In 2015, KOTEC conducted a project with Thailand on transferring its technology rating and credit guarantee system.
In 2017, KOTEC worked with the government of Peru on developing the latter's technology rating system, and advised on its credit guarantee policies.
The agency's system also received attention from developed economies.
In 2013, the Japan Finance Corporation visited KOTEC to learn about KTRS.
In 2015, Spring Singapore, which was a statutory board on standards, productivity and innovation under the country's trade and industry ministry, as well as Singapore's three major banks ― Development Bank of Singapore, Oversea-Chinese Banking Corporation and the United Overseas Bank Limited ― learnt about KOTEC's systems.
In 2012, KOTEC's technology rating system also earned recognition from Europe, with its INNO-Partnering Forum (IPF) introducing the system as a "good practice" in a report submitted to the European Commission.
In the same year, KOTEC was invited to make a keynote speech at an IPF general meeting in Brussels.
KOTEC was the only Asian institution to speak at EuroSME 2013, a high-level EU conference. Visits to KOTEC from institutions assisting technological innovation in France and the Netherlands followed.

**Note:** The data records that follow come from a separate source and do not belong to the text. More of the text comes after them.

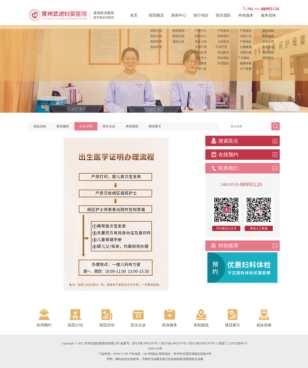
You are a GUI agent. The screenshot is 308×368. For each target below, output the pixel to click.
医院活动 (178, 36)
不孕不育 (201, 47)
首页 (134, 15)
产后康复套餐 (246, 57)
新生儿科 (201, 41)
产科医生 (223, 30)
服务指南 (268, 15)
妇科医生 (223, 36)
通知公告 (178, 41)
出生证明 (268, 41)
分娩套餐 (246, 47)
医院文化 (156, 36)
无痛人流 (246, 36)
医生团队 (223, 15)
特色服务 (246, 15)
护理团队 (223, 63)
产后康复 (201, 63)
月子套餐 (246, 68)
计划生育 (201, 52)
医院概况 (156, 15)
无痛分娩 (246, 52)
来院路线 (268, 52)
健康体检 (246, 63)
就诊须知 (268, 30)
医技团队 (223, 57)
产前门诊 (201, 68)
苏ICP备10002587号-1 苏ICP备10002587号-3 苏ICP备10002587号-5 (174, 343)
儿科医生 (223, 41)
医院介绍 (156, 30)
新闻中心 (178, 15)
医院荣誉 (156, 41)
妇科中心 (201, 36)
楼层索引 (268, 57)
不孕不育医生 (224, 47)
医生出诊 (268, 47)
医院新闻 (178, 30)
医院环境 (156, 47)
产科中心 (201, 30)
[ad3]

In 2016, the EC requested the EU implement KOTEC's technology rating system. In 2017, KOTEC completed developing a model which could be applied to companies within Europe and the agency became the first Korean financial institution to sign a memorandum of understanding with the European Investment Bank (EIB) on assisting innovative SMEs and on cooperation on technology appraisal.
In a 2018 EIB report, the KTRS was referred to as a "global best practice" and was included in the EC's three-year R&D project, which began this year.